75 years of weather in 15 seconds of sound
So a few years ago while I was still at University I took a second year environmental engineering course looking at data collection and analysis of meteorological and oceanographic data. We learned a lot of signal processing techniques (Fourier transforms, spectrum analysis etc) to use when looking for/removing cyclical changes over time in the data. Sometimes we wanted to separate the the short term changes caused by ripples on the ocean from hour-long tidal waves. Sometimes we wanted to remove seasonality from temperature data.
These cyclical changes got me to start thinking about the scale differences in the cycles that we experience through our different senses. The year-long cycle of the seasons. The daily cycle of the sun. The milli-/micro-second cycles of air pressure changes that make up sound waves. The nano-second electromagnetic cycles that make up light and radiating heat. What would happen if we change the speed of these cycles and adjust them so we can experience them in a different way, with a different set of senses?
Sound is made up of short oscillating pressure changes picked up by our ear drums. But if these pressure changes take longer than a few fractions of a second our ear drums can’t pick them up, and so we cannot hear them. We can’t for example hear the much longer cycle of pressure changes that happen over the day-night cycle from the sun or the even longer days to week-long pressure cycles from weather systems that move across the landscape in the form of storms and sunny weather. But what if we could make our ears hear these things anyway?
Humans can hear pressure oscillations if they occur between 20 times and 20,000 times per second (20Hz-20kHz). Day-to-day and week-to-week pressure changes occur at ~10⁻⁵ — 10⁻⁶Hz. If we want to push this into our hearing range, we need to make them occur 200 million times faster than they do naturally, i.e. hear about 6 years of air pressure changes in one second.
I’m currently trying to teach myself programming and I’ve always been fascinated by data-driven modern art, so I thought I’d try to do this as a project in the intersection of both. I work in Python using Jupyter Notebooks and mainly use the very basic packages Pandas, NumPy and SciPy.
After some searching I found the open data portal of the Swedish Bureau of Meteorology (SMHI) where they publish all historical data for all their weather stations for free — luckily I speak Swedish. One of their stations in Northern Swedish town of Östersund (which is near where my Mother is from) has been diligently gathering data for more than 75 years starting in 1941, so I downloaded the dataset and started cleaning it in Python.

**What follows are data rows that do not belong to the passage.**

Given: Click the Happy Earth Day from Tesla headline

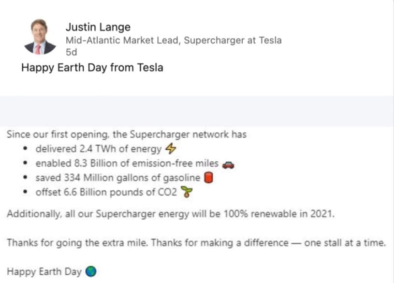Looking at the screenshot, I should point(92,68).
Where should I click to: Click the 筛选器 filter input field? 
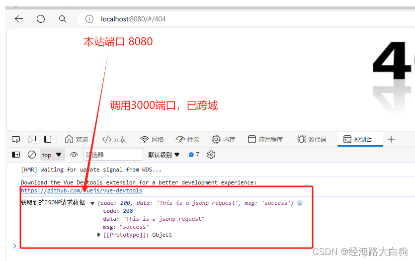113,155
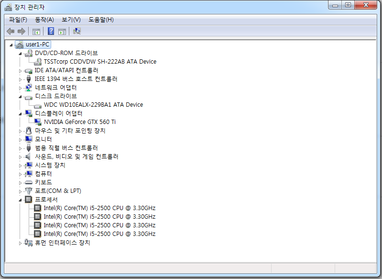This screenshot has width=382, height=279.
Task: Click the chip icon next to 프로세서
Action: click(x=29, y=200)
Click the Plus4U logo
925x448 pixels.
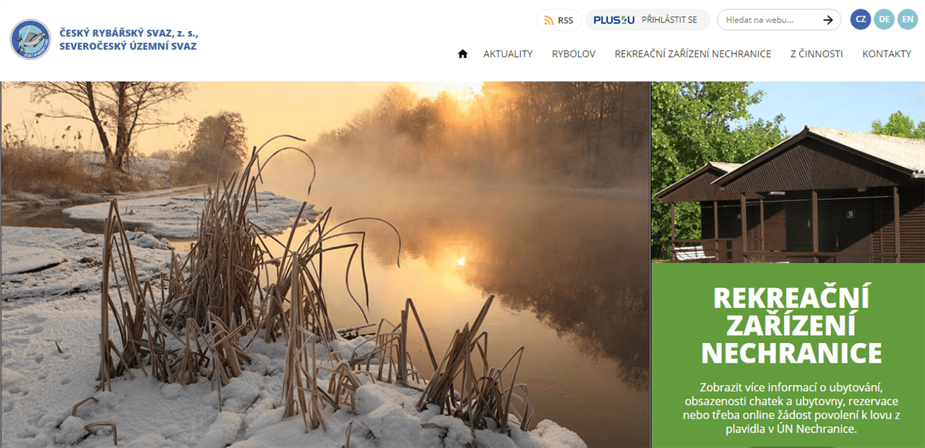pyautogui.click(x=614, y=20)
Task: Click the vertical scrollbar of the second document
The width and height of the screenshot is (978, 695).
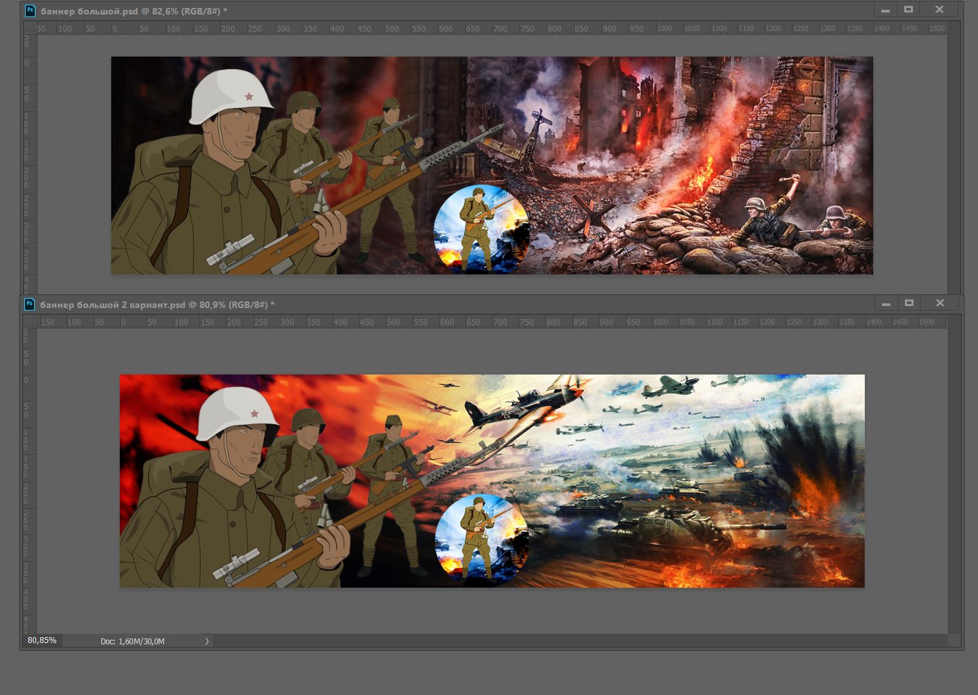Action: [954, 480]
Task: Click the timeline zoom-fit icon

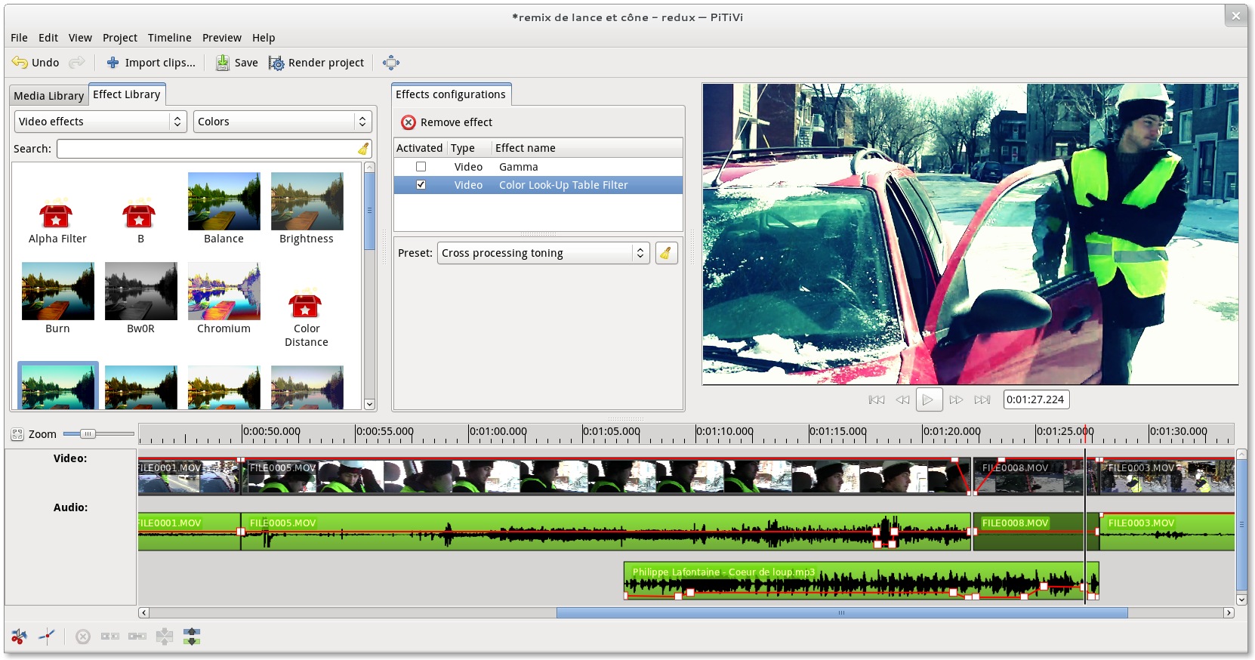Action: click(17, 434)
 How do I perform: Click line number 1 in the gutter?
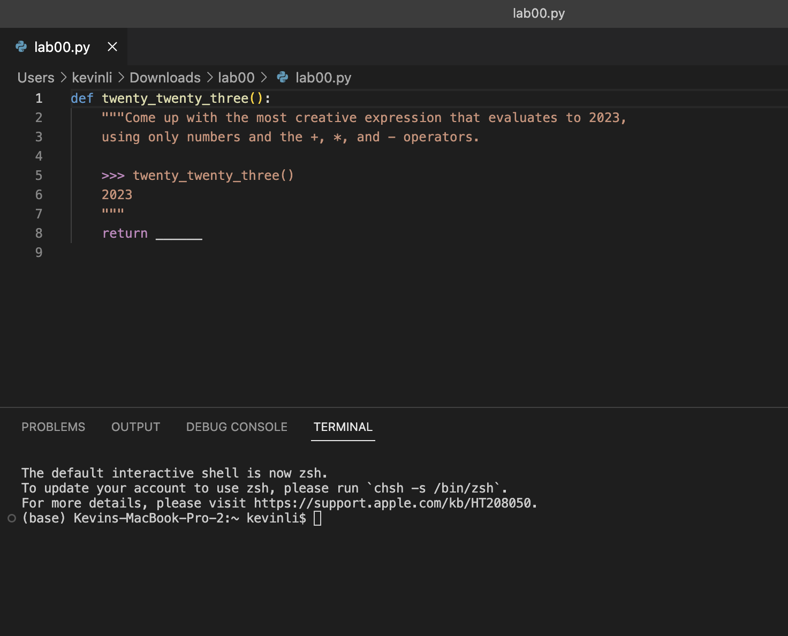[x=39, y=99]
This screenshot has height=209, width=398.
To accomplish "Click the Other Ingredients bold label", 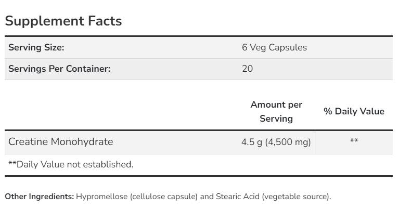I will 39,197.
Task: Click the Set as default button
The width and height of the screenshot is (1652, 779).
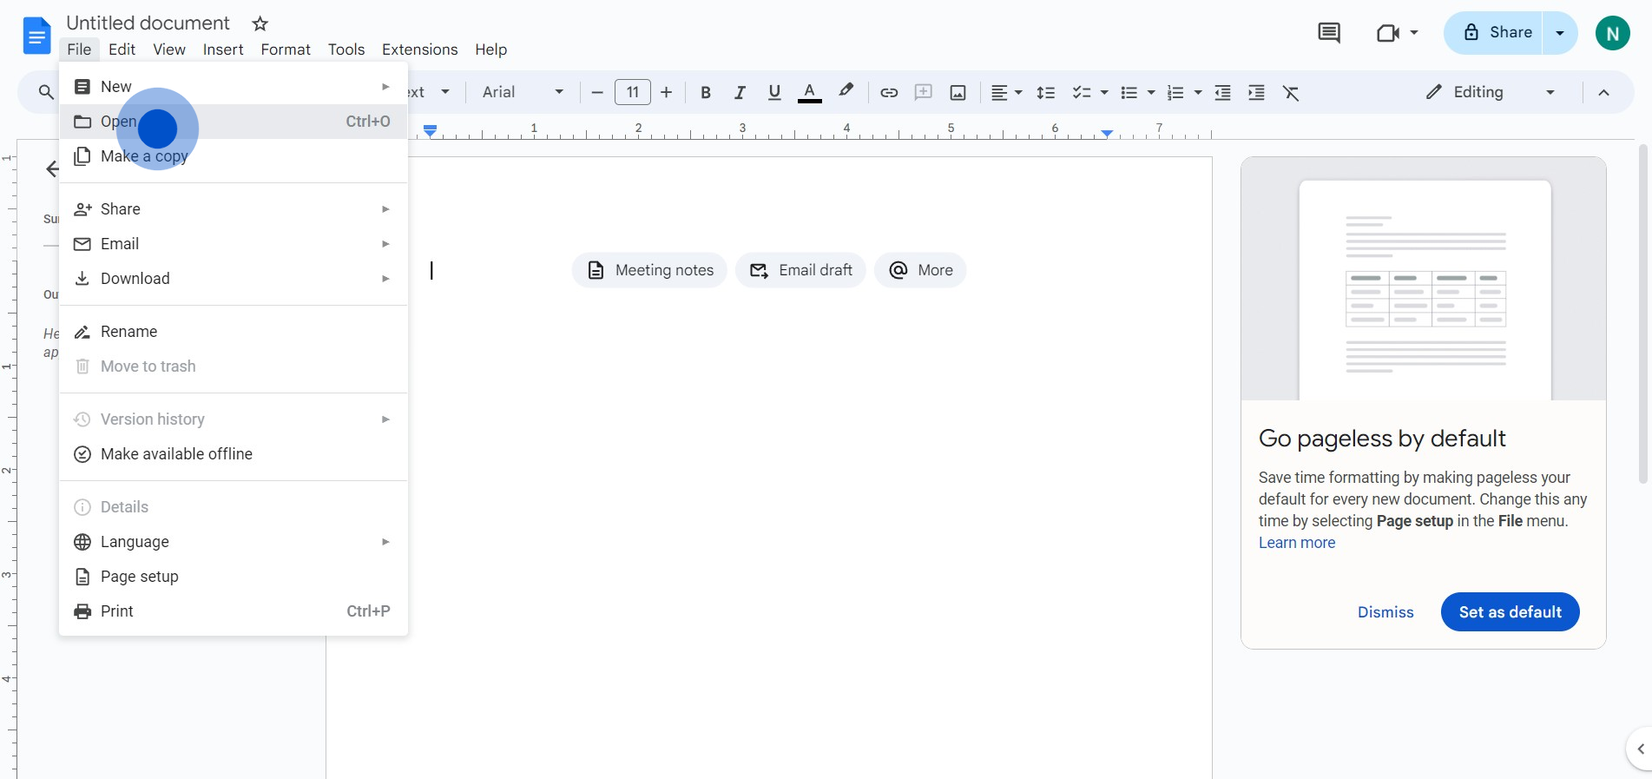Action: click(1510, 612)
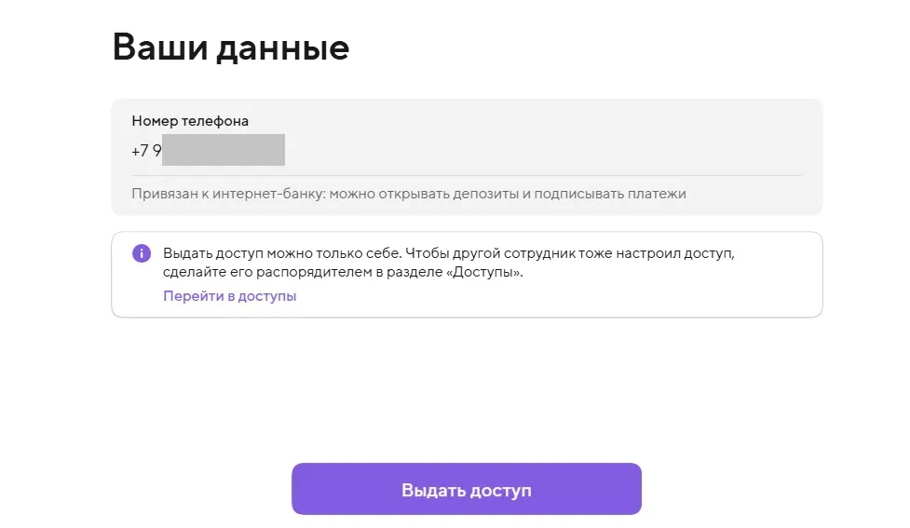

Unfortunately until the late 50’s SMHI only recorded data every 6 hours and up until 1962 they took a break between midnight and 3am and at 4am (I wonder how they were actually gathering this data — was it manual and that’s why they took a break?). To make sure we have the same number of data points per unit of time when we turn this into sound, i used linear interpolation for any hours for which data was missing before 1962.
I then shifted the data to be centred at zero by subtracting the average pressure from all data points. I also scaled the data to be between -1 and 1 (necessary for creating a .wav file) by setting the average for the negative side to be -0.5 and the average of the positive side to be 0.5. I then clipped any outliers to be -1 and +1 respectively. Since the data is hourly, using a standard sample rate of 44,100 per second for the soundfile ends up speeding up time by a factor of 158 million — within acceptable range of the 200 million needed. So I wrote my array to a .wav file.
This is what 75 years of weather in Northern Sweden sounds like:
Although I can’t say that the result is beautiful to listen to, i find it pretty cool that you can actually hear what is happening. The fast and rhythmic “Whum-whum” sound is the years passing by — the seasonal changes in air pressure (count them, there’s 75 of them). The high pitched whining sound you can hear is close to the 1.8kHz signal that we would expect from the daily variation in air pressure. The rest of the crackling is everything else, all the tiny random variations that happened in those 75 years.